[DTrace-devel] [PATCH v3] Add rodata support
Eugene Loh
eugene.loh at oracle.com
Thu Aug 17 22:10:25 UTC 2023
On 8/17/23 10:53, Kris Van Hees via DTrace-devel wrote:
> This patch provides for read-only data to be placed in its own memory
> block (much like the .rodata ELF section). It lays the groundwork for
> future enhancements that support .rodata sections in precompiled BPF
> code (as may be generated for static data items), and for the storage
> of read-only data that is not constrainted by the maximum string size.
constrained
> It's first user will be the inet_ntoa6() implementation that needs to
Its
> store a read-only lookup table.
>
> The string table can be considered a special case of read-only data
> (as evidenced by the clear duplication of code between dt_rodata.c and
> dt_strtab.c) and a future patch will convert the strtab implementation
> to be a wrapper for a rodata-style memory block.
I'd drop the parenthetical remark.
> diff --git a/libdtrace/dt_bpf.c b/libdtrace/dt_bpf.c
> @@ -695,10 +695,15 @@ gmap_create_scratchmem(dtrace_hdl_t *dtp)
> * String table map. This is a global map with a singleton element (key 0)
Here and lots of places: it isn't really the "string table map" any more.
> * that contains the entire string table as a concatenation of all unique
> * strings (each terminated with a NUL byte). The string table size is taken
> - * from the DTrace consumer handle (dt_strlen). Extra memory is allocated as a
> - * memory block of zeros for initializing memory regions. Its size is at least
> - * the maximum string size to ensure the BPF verifier can validate all access
> - * requests for dynamic references to string constants.

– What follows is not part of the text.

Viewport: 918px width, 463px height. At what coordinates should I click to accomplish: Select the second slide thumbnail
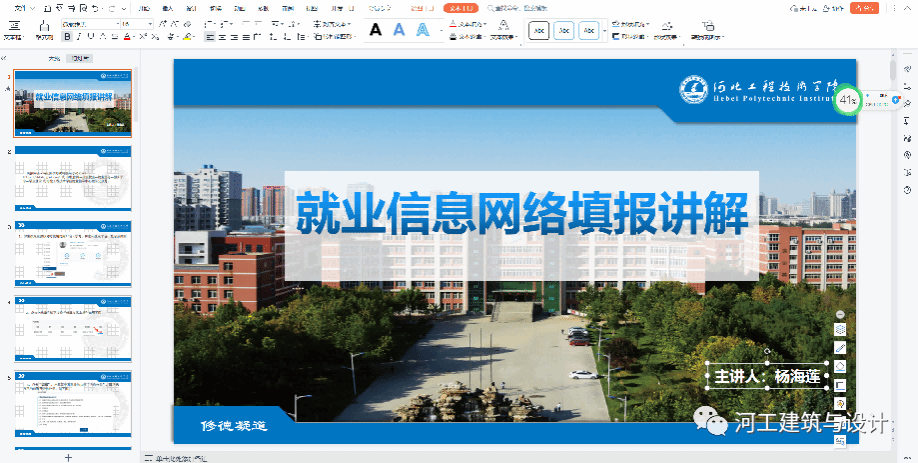72,178
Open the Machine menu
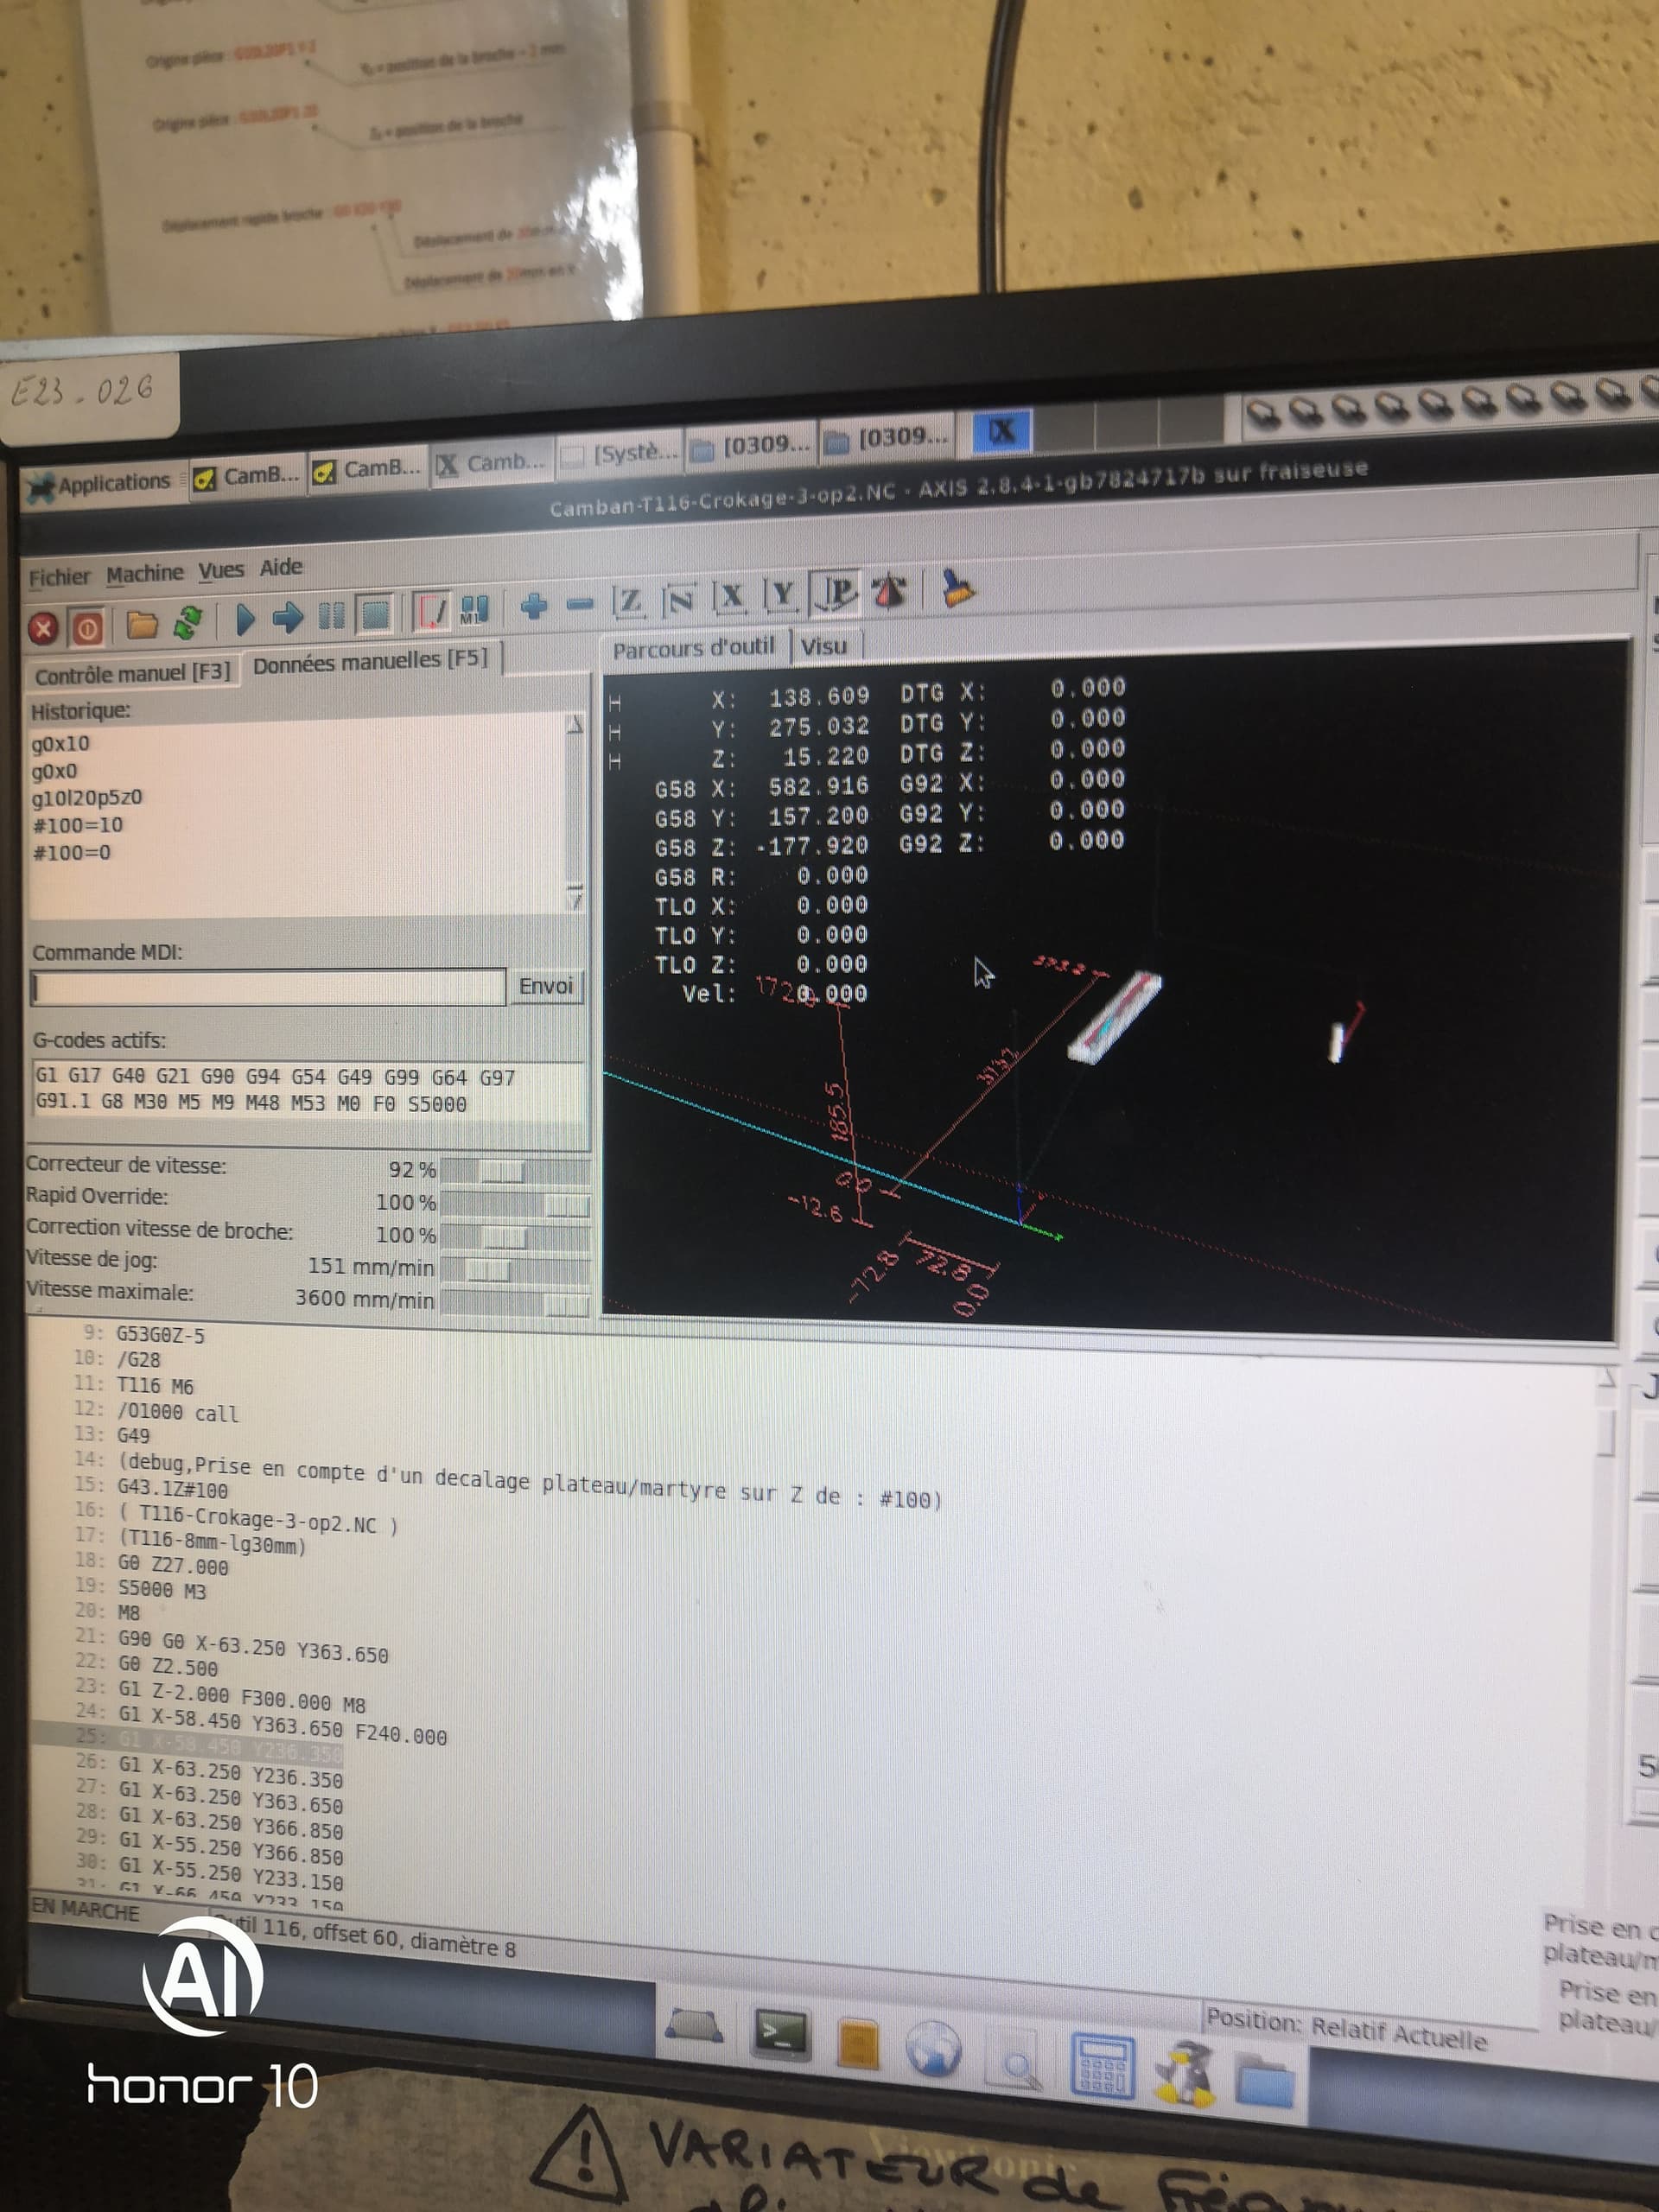Screen dimensions: 1659x2212 (145, 574)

> + * from the DTrace consumer handle (dt_strlen). The read-only data is appended
> + * to the string table, as is a memory block of zeros for initializing memory
> + * regions. Its size is at least
Its size? Whose size? And.... is at least what?
> + *
> + * In order to ensure the BPF verifier can validate all access requests for
> + * dybamic references to string constants, the size of the read-only data plus
> + * the size of the block of zeros must at least match the maximum string size.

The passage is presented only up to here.